Wissenschaftliche Details
Influenza-Infektionen tragen dazu bei, dass jahreszeitlich bedingt mehr Menschen an Herz- und Gefäßerkrankungen versterben. Wissenschaftler von der Columbia-Universität registrierten für New York in den Winterhalbjahren zwischen 2006 und 2012 mit rund 88.400 an Herzversagen Verstorbenen fast ein Drittel mehr Todesfälle als in den Sommermonaten (1). Die allermeisten von ihnen waren über 65 Jahre alt. Besonders häuften sich diese Sterbefälle rund drei Wochen nach einer Grippewelle. Bis zu 13 Prozent nahm die Herz-Kreislauf-Sterblichkeit dann zu. Ähnliche Reaktionen zog eine Erkältungswelle nach sich, richtete allerdings einen um ein Viertel geringeren Schaden an als die Grippewelle. Unter all den nach einer Grippewelle übermäßig auftretenden Herz- und Gefäßerkrankungen führte insbesondere der Herzinfarkt zum Tode.
Eine Vielzahl von Argumenten sprechen für das saisonal bedingte Risiko für den Herzinfarkt. Grippe-Infektionen können die Plaques, die bei Arteriosklerose die Gefäßwände ummanteln, so destabilisieren, dass sich Teile davon lösen und die Herzkranzgefäße zu verstopfen drohen. Sie erhöhen etwa die Zähflüssigkeit des Blutes während des Fiebers oder verändern die Blutgerinnungsfaktoren so, dass die Gefahr für Blutgerinnsel ansteigt. Zudem werden Entzündungsprozesse im Körper beschleunigt. Einige Influenza-Virenstämme können auch direkt den Fettstoffwechsel ungünstig beeinflussen etc.

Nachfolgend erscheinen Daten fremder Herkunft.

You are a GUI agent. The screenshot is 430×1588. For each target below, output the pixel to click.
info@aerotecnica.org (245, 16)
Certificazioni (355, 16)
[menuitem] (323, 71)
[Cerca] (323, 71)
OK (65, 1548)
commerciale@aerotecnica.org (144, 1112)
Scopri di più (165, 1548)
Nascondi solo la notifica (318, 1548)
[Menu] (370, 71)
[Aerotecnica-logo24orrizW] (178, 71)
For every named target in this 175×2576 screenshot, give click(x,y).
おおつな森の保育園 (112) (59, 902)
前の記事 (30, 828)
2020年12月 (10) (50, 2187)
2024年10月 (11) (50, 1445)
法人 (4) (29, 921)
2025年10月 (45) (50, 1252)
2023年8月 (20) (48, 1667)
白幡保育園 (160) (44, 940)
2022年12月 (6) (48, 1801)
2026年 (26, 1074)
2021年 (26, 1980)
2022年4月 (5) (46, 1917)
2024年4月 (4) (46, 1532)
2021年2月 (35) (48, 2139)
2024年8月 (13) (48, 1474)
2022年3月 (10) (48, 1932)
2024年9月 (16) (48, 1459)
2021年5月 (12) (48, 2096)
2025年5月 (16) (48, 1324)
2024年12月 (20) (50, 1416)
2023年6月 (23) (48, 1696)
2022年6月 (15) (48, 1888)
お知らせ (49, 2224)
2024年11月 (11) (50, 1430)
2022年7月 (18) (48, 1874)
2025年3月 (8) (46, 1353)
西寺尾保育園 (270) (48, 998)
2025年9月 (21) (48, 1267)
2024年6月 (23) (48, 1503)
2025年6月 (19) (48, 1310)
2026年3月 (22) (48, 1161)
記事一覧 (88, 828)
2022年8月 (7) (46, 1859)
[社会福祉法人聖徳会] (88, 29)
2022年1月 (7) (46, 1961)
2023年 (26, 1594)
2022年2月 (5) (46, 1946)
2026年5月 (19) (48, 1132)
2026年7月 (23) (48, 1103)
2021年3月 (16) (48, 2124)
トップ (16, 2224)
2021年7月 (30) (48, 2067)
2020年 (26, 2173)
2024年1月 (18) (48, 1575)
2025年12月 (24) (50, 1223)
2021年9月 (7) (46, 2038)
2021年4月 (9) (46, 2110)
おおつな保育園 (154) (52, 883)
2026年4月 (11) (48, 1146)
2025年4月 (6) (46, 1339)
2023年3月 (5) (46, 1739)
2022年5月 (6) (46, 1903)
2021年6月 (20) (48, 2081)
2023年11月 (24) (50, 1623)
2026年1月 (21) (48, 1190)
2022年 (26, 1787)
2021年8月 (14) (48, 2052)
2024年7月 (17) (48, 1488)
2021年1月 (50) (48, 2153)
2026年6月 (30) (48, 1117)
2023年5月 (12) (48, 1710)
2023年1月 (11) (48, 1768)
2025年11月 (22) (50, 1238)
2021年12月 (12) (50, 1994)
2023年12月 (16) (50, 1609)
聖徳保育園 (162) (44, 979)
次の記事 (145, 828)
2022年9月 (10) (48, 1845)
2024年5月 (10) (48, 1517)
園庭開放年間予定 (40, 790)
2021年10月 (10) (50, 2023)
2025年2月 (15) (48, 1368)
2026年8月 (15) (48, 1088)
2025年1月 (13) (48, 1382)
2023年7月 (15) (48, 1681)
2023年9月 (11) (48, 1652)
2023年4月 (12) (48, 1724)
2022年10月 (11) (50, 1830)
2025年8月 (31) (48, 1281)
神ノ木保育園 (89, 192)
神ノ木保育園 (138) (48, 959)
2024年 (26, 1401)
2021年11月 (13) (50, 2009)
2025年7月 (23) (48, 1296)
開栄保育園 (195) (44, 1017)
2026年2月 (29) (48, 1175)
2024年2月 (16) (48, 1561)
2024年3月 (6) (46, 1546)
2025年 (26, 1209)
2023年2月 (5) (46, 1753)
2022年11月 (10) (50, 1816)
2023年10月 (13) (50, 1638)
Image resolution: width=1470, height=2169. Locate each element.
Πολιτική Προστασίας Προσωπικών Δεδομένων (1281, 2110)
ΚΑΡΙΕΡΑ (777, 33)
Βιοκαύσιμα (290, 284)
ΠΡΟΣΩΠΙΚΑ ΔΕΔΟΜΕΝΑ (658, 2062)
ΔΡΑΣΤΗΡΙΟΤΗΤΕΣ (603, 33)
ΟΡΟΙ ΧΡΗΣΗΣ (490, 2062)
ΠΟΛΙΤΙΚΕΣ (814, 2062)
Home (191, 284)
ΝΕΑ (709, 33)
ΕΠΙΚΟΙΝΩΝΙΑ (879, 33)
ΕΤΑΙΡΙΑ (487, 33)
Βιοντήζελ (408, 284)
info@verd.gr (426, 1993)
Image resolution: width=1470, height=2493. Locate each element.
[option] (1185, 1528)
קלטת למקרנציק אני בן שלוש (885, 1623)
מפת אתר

Grippewellen treten in gemäßigten Klimazonen regelmäßig und vorhersehbar auf. Sie erlauben nach Ansicht der Experten damit auch eine zeitlich eingrenzbare Prognose für die Häufung von Herzinfarkten. Dieses Zeitfenster bietet die Möglichkeit, flächendeckende Präventivmaßnahmen gegen einen drohenden Herzinfarkt bei Risikogruppen, vor allem bei den über 65-Jährigen, zu organisieren, sei es in Form vorsorglich bereit gestellter Medikamente oder einer dichten Überwachung von Körperfunktionen. Maßnahmen zum Grippeschutz helfen zudem, Herzinfarkte zu vermeiden.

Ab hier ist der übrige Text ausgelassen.